L'homme, âgé de 51 ans, a également été condamné à deux ans de prison, dont un avec sursis et une interdiction d'entrer en contact avec la victime.

"Vous avez dit que vous vouliez rompre avec Madame. Cela doit vous aider à tenir votre parole", lui a expliqué le président, après avoir rendu son délibéré.

Interdiction de s'approcher

Angoulême fait partie des cinq premières juridictions (avec Bobigny, Douai, Pontoise et Aix-en-Provence) où le bracelet anti-rapprochement est expérimenté avant d'être généralisé à l'ensemble du territoire au 31 décembre.

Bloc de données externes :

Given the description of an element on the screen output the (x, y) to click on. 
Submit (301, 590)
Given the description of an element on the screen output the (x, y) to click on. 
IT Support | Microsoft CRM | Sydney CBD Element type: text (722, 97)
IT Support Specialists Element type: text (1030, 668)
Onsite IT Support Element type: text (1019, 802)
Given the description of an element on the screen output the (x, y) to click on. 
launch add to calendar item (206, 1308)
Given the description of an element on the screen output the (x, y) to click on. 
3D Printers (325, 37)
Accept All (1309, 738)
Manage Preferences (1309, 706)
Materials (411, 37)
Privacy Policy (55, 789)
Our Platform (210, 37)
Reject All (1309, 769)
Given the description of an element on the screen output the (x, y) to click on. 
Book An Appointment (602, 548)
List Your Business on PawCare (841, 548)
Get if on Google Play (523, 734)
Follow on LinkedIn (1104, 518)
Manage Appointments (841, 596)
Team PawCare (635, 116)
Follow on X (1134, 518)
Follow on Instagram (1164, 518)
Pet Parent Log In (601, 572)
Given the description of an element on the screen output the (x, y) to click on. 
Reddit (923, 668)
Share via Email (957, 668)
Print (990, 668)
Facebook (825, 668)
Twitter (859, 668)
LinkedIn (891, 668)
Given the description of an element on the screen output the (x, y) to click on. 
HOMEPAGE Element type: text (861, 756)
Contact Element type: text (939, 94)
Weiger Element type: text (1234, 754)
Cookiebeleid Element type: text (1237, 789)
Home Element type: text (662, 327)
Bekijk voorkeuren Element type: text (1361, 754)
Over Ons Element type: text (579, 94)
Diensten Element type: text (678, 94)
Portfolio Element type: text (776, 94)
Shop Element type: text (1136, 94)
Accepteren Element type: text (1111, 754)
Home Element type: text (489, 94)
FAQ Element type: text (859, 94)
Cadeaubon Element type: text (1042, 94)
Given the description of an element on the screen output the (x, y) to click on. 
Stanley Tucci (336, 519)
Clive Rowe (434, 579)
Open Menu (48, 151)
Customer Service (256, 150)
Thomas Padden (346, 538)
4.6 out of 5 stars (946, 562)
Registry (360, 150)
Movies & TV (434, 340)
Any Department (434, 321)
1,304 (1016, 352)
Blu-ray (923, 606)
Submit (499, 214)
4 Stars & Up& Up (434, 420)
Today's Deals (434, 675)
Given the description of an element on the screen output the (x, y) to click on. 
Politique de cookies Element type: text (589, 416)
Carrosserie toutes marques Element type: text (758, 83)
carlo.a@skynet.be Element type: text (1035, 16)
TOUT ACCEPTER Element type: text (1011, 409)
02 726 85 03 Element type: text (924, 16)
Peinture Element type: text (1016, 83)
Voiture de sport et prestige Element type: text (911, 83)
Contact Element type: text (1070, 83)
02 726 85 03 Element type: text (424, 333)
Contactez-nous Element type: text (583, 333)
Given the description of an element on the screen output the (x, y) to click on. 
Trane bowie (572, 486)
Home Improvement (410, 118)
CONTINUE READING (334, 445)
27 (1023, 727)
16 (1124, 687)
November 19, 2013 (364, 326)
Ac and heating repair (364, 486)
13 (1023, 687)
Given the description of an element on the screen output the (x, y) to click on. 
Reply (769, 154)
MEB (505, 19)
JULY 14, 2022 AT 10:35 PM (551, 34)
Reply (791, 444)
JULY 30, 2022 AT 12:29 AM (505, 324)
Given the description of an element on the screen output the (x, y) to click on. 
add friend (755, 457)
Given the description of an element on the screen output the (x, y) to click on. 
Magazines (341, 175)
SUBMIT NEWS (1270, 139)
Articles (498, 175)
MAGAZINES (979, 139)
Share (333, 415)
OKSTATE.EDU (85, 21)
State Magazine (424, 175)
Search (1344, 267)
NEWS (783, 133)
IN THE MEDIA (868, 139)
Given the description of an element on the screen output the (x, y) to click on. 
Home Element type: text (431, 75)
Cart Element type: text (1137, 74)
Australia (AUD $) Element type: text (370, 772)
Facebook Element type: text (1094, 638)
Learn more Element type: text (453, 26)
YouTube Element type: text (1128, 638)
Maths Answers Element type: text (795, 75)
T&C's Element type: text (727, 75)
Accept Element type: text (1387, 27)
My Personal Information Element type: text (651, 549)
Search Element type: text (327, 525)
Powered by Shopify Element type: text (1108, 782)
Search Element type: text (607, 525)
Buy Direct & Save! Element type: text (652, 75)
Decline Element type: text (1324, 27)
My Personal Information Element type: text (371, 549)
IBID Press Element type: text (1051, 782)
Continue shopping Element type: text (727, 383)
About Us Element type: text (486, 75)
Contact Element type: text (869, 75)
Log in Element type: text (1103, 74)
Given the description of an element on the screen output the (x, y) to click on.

L'homme condamné ne pourra ainsi pas s'approcher à moins de 3km de son ex-compagne qui vit dans l'agglomération d'Angoulême. Il avait déjà été condamné au printemps 2019 pour des violences et agressions sexuelles sur cette même ex-compagne.

Malgré une interdiction d'entrer en contact, il a continué de la menacer depuis sa prison par le biais de courriers. A sa sortie de prison, il a poursuivi ses menaces par SMS en mars 2020 puis en août.

Lors du procès, le psychiatre a décrit un prévenu "d'une dangerosité majeure avec un risque de récidive avéré". L'expert a décelé des "traits pervers avec une tonalité paranoïaque".

"C'était l'enfer" pour son ex-compagne, selon l'avocate de la victime. "Elle n'a jamais refait sa vie amoureuse car elle est terrorisée à l'idée de retomber sur un homme comme ça", a-t-elle plaidé.

Dans toute la France d'ici la fin de l'année

La juridiction charentaise dispose pour le moment de trois bracelets anti-rapprochement. Ce dispositif, lancé officiellement en septembre par le ministre de la justice Eric Dupond-Moretti, est l'une des promesses du Grenelle pour lutter contre les féminicides.

Réclamé depuis des années, le bracelet électronique, qui s'accroche à la cheville, permet de géolocaliser les conjoints ou ex-conjoints violents et de déclencher un système d'alerte lorsque ces derniers s'approchent au-delà d'un périmètre défini de leur victime, qui dispose d'un boîtier qu'elle doit toujours garder avec elle.

Si le titulaire du bracelet s'approche trop, il sera immédiatement contacté par une plateforme de télé-assistance. Et, s'il ne répond pas ou ne rebrousse pas chemin, les forces de l'ordre seront alertées.

Le nombre des féminicides a fortement augmenté en 2019 - 146 femmes tuées par leur conjoint ou ex-conjoint contre 121 en 2018 selon les chiffres officiels.